5 minutes with… Agio
The run-up to GDPR in May 2018 had all industries, including private equity, scramble to grasp their exposure to cyber breaches. The risk of hefty fines for those failing to protect personal data sparked LP questions about the reputational implications. In various polls, GPs had little confidence in their own defences, with doubts around who in a firm is best placed to tackle the growing threat.
Has the momentous EU law impacted the cyber security discussion in the US? Bart McDonough, CEO of IT and cyber security provider Agio, explains why private equity is becoming a target, and discusses whether US regulators will follow in the footsteps of their EU counterparts in adopting GDPR-style rules.
The Drawdown (TDD): Surveys have shown GPs and LPs both foresee a rise in cyber-attacks. Is the risk really increasing for private equity?
Bart McDonough (BM): From our side, we’ve seen indeed a certain evolution with cyber security in the private equity landscape. If I’d been asked 18 months ago, I would’ve said most private equity funds were not a particular target, bad actors did not seem to have much intelligence on the industry. Of course there were risks for GPs, like random phishing attacks, but the threat wasn’t different to that faced by the average business.
From our conversations with clients, the picture is changing. We’ve got evidence of a recent number of very sophisticated attacks, campaigns orchestrated by bad actors to gain knowledge on private equity funds. You’d see someone using a pretext to call in and try and map out the organisation’s structure, who sits on what board, the relationship between a GP and its portfolio companies. There’s been a drastic increase in the interest by certain parties to gather and then leverage that knowledge to extract cash from a GP.
TDD: Given the nature of private equity organisations, where and how are they most structurally vulnerable to cyber-attacks?
BM: We find there is a bit of a contrast between private equity and trading organisations such as hedge funds. Private equity firms are more challenging to secure than hedge funds; it’s a bit counterintuitive, you would’ve thought the opposite, but there’s a number of reasons why.
Something we talk a lot about in the cyber security space is one can’t understand what one doesn’t know. When you think about the nature of deals that most private equity firms do, understanding the counterparties is a challenge. If I were to ask a GP where his upcoming deals will be, who they will involve, answering would be difficult. By contrast, a hedge fund would be able to predict the counterparties of a transaction down to the precision of the IP address. The data hedge funds and other trading organisations use is much more structured than in private equity.
I don’t think a GP’s vulnerability lies in a particular function but rather in its people. It is the staff, rather than the system, that is the focus for potential bad actors: can they be manipulated and if they can, can that be leveraged to obtain something?
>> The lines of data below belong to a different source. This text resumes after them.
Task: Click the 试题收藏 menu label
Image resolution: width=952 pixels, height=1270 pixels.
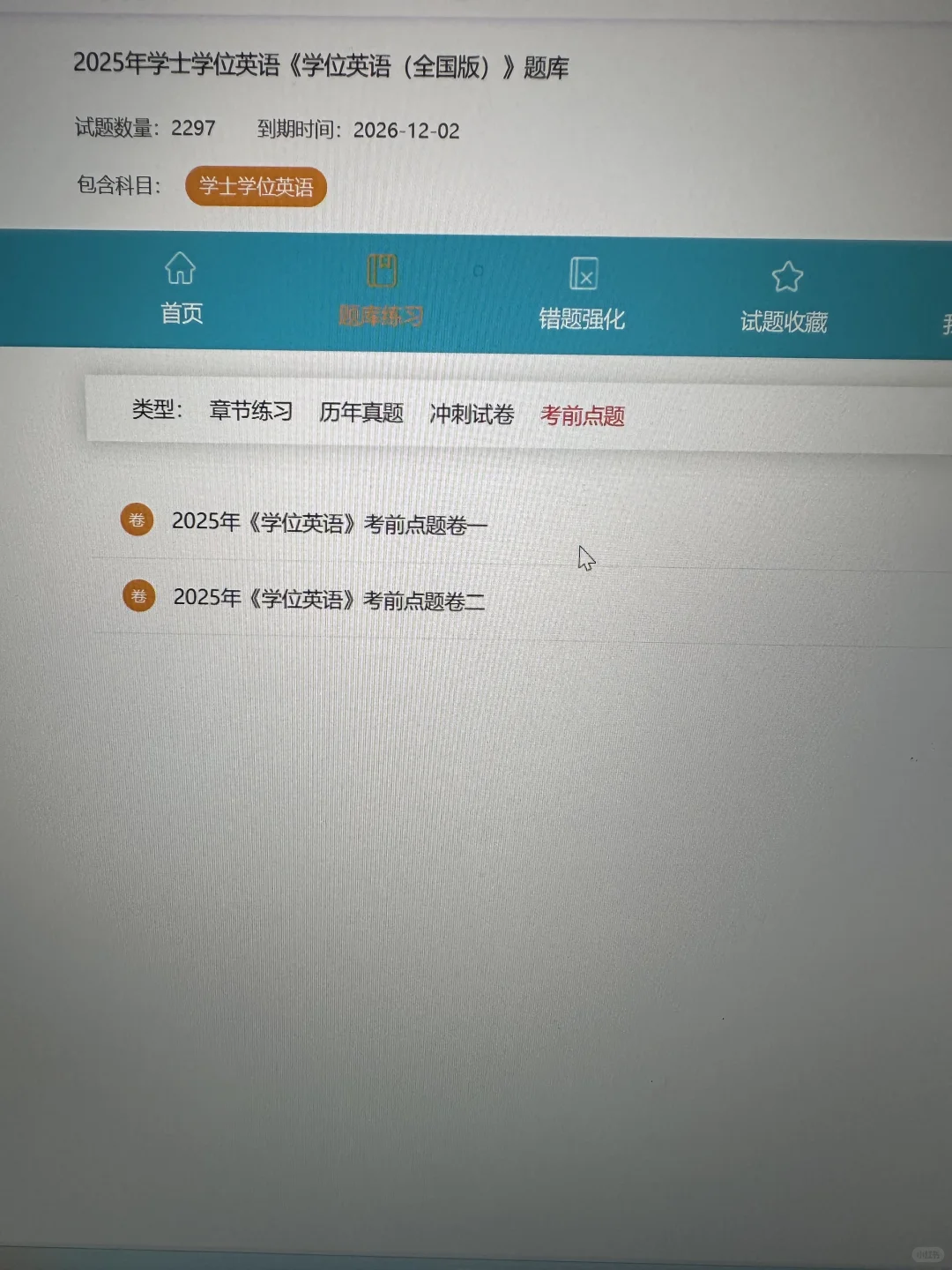Action: pos(785,322)
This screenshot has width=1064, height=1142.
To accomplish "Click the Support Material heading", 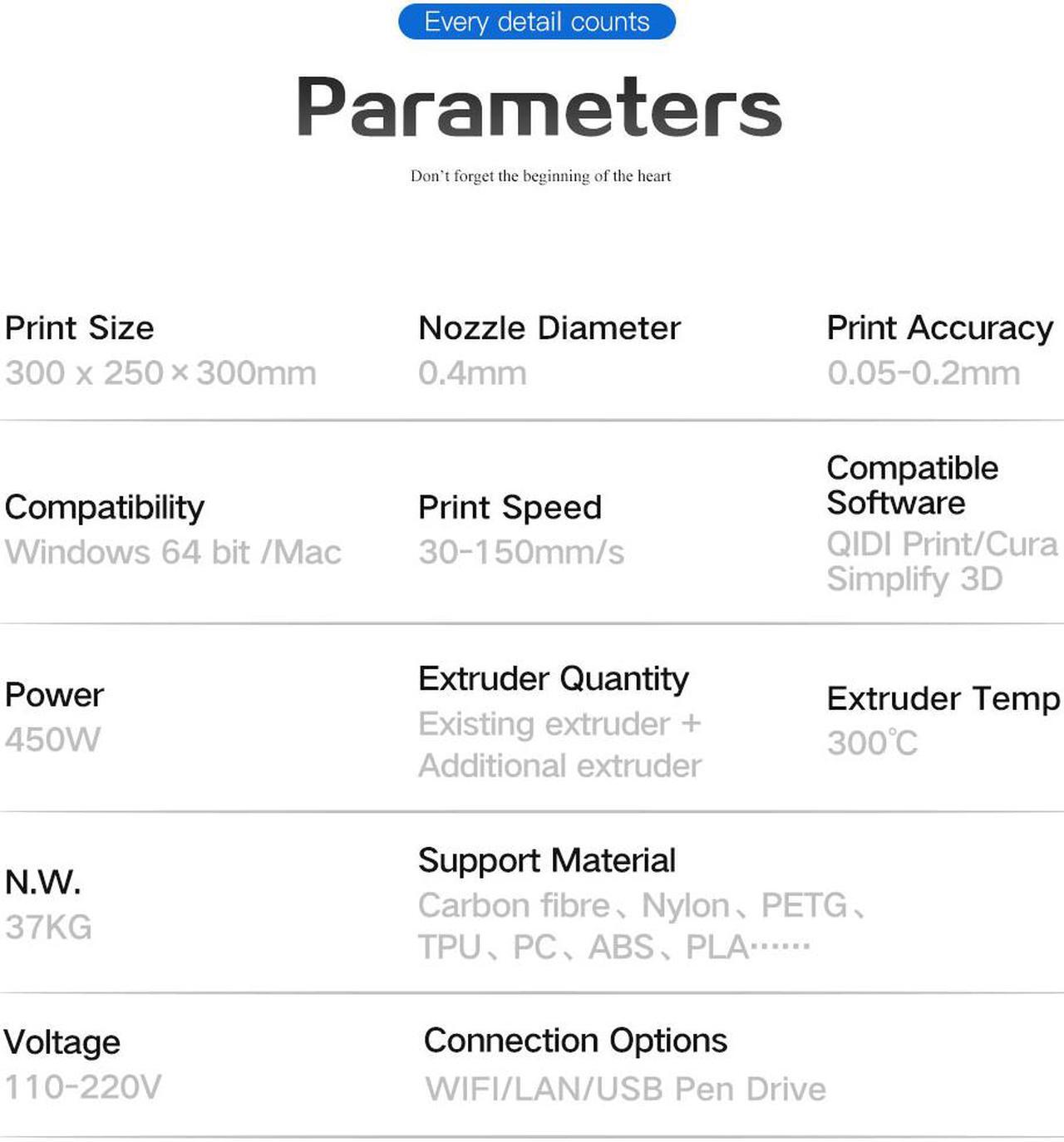I will (547, 861).
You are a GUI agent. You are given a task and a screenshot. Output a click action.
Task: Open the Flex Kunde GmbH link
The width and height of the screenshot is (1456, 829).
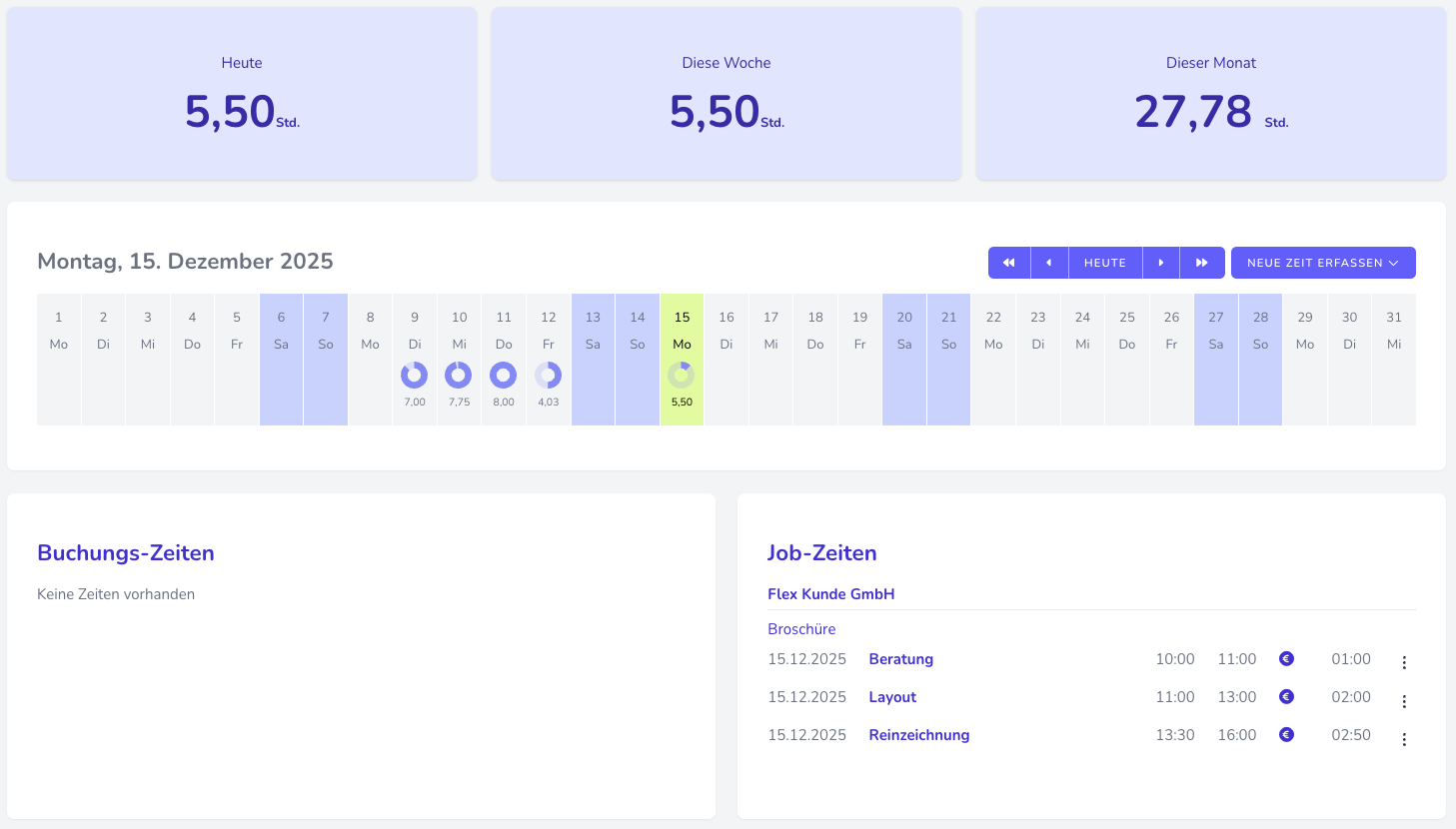click(x=830, y=593)
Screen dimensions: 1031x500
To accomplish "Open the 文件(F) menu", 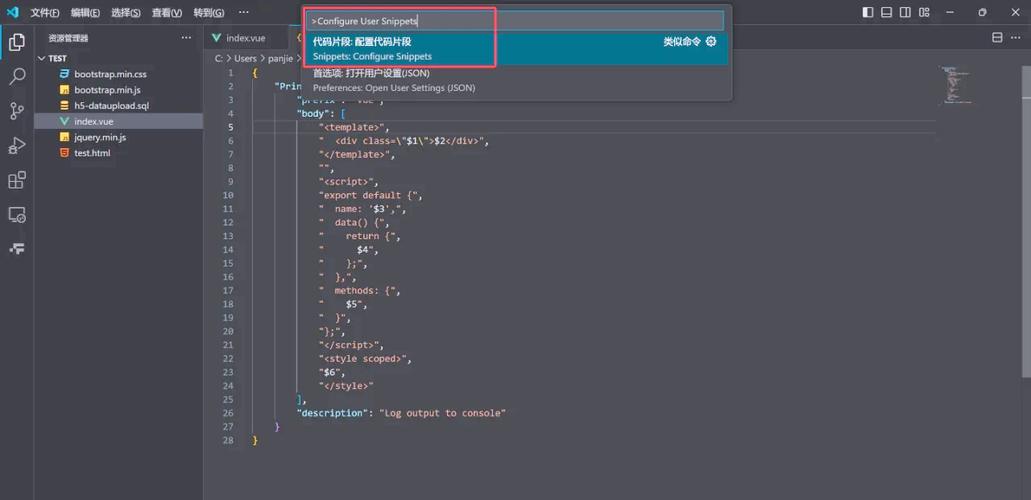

TDD: Over in Europe, GDPR has forced private equity and its stakeholders to rethink how sensitive data is managed. Has the EU law impacted the cyber security conversation in the US?
BM: GDPR has definitely had an impact here. Perhaps it hasn’t been a major transformation, but it’s certainly made people rethink what data they’re holding, reconsider data privacy. With cyber security, you can’t know what you’re protecting when you don’t know the data you’re holding. Having to carry out data-mapping exercises has had a big effect on firms.
In principle, private equity organisations are quite similar to one another in the data they hold and their data needs. What we’ve seen is most houses have discovered in recent years shadow IT elements, lurking within their organisations without the GP’s knowledge. Perhaps, for instance, the HR function or the investor relations team had started adding the contact details of LPs to PDF files, and so forth. Our experience with private equity is there’s been a lot of surprises around where the data actually was.
TDD: What has been the SEC’s approach to data privacy so far; will we see them emulate EU policymakers and pass stricter, GDPR-like rules eventually?BM: GDPR was under the purview of data privacy, the empowerment of the consumer whereas the SEC really is all about protecting the investor. I do think the SEC’s regulations could become more rigorous; as it stands, they are less prescriptive compared to how other industries are regulated. Healthcare players, for instance, face obligations like setting up firewalls whereas the SEC’s approach to data privacy thus far has been to set guidelines only as recommendations.
That being said, a new administration could always come in and bring along a different view on data privacy and consumer rights at the federal level. The change is already happening across certain states. California, with a growing venture capital and private equity scene, adopted this year a GDPR-like system that goes into effect in 2020; in some areas, we see it as actually a little more aggressive than GDPR itself. As it typically happens with progressive policies in the US, New York state could follow the lead with similar policies, and as for the other states – so many people do business with California and if they want to continue doing so, they’ll have to comply with these rules.